- **DIRECTIONS**: Each record below needs to be written out exactly as it appears.

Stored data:
-=-=-

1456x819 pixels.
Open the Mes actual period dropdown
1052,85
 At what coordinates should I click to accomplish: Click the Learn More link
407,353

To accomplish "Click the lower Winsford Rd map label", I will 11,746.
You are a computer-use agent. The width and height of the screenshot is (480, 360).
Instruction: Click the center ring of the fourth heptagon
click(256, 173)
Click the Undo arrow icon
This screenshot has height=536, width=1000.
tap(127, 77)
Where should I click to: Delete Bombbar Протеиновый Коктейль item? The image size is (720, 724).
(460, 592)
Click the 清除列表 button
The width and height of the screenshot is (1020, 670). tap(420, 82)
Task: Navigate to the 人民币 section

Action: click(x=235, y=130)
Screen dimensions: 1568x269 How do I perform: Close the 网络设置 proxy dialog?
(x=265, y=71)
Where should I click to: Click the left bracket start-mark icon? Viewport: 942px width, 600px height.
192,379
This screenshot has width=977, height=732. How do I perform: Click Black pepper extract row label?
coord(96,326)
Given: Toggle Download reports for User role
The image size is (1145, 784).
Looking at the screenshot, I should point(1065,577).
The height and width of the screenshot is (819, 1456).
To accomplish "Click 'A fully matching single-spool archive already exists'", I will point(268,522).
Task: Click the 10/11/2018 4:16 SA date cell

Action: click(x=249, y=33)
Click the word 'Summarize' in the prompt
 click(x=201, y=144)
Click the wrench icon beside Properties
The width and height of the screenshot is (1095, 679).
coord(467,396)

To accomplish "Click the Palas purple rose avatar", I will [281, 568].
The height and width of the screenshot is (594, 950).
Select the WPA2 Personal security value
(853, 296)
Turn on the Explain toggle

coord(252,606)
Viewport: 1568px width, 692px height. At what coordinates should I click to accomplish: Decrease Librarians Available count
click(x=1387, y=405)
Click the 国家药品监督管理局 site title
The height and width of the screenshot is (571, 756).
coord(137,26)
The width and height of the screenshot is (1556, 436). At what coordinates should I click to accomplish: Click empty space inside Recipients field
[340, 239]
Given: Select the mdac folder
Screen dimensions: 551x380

-=-=-

- **OUTPUT OF THE EXERCISE**:
1456x819 pixels.
Open the Mes actual period dropdown
1052,85
 At what coordinates should I click to accomplish: Click the Learn More link
407,353

To accomplish "Click the lower Winsford Rd map label", I will 11,746.
You are a computer-use agent. The width and height of the screenshot is (480, 360).
Instruction: Click the center ring of the fourth heptagon
click(256, 173)
Click the Undo arrow icon
This screenshot has height=536, width=1000.
tap(127, 77)
Where should I click to: Delete Bombbar Протеиновый Коктейль item? The image size is (720, 724).
(460, 592)
Click the 清除列表 button
The width and height of the screenshot is (1020, 670). tap(420, 82)
Task: Navigate to the 人民币 section

Action: click(x=235, y=130)
Screen dimensions: 1568x269 How do I perform: Close the 网络设置 proxy dialog?
(x=265, y=71)
Where should I click to: Click the left bracket start-mark icon? Viewport: 942px width, 600px height.
192,379
This screenshot has width=977, height=732. How do I perform: Click Black pepper extract row label?
coord(96,326)
Given: Toggle Download reports for User role
The image size is (1145, 784).
Looking at the screenshot, I should point(1065,577).
The height and width of the screenshot is (819, 1456).
To accomplish "Click 'A fully matching single-spool archive already exists'", I will point(268,522).
Task: Click the 10/11/2018 4:16 SA date cell

Action: click(x=249, y=33)
Click the word 'Summarize' in the prompt
 click(x=201, y=144)
Click the wrench icon beside Properties
The width and height of the screenshot is (1095, 679).
coord(467,396)

To accomplish "Click the Palas purple rose avatar", I will [281, 568].
The height and width of the screenshot is (594, 950).
Select the WPA2 Personal security value
(853, 296)
Turn on the Explain toggle

coord(252,606)
Viewport: 1568px width, 692px height. At what coordinates should I click to accomplish: Decrease Librarians Available count
click(x=1387, y=405)
Click the 国家药品监督管理局 site title
The height and width of the screenshot is (571, 756).
coord(137,26)
The width and height of the screenshot is (1556, 436). At what coordinates should I click to accomplish: Click empty space inside Recipients field
[340, 239]
Given: Select the mdac folder
Screen dimensions: 551x380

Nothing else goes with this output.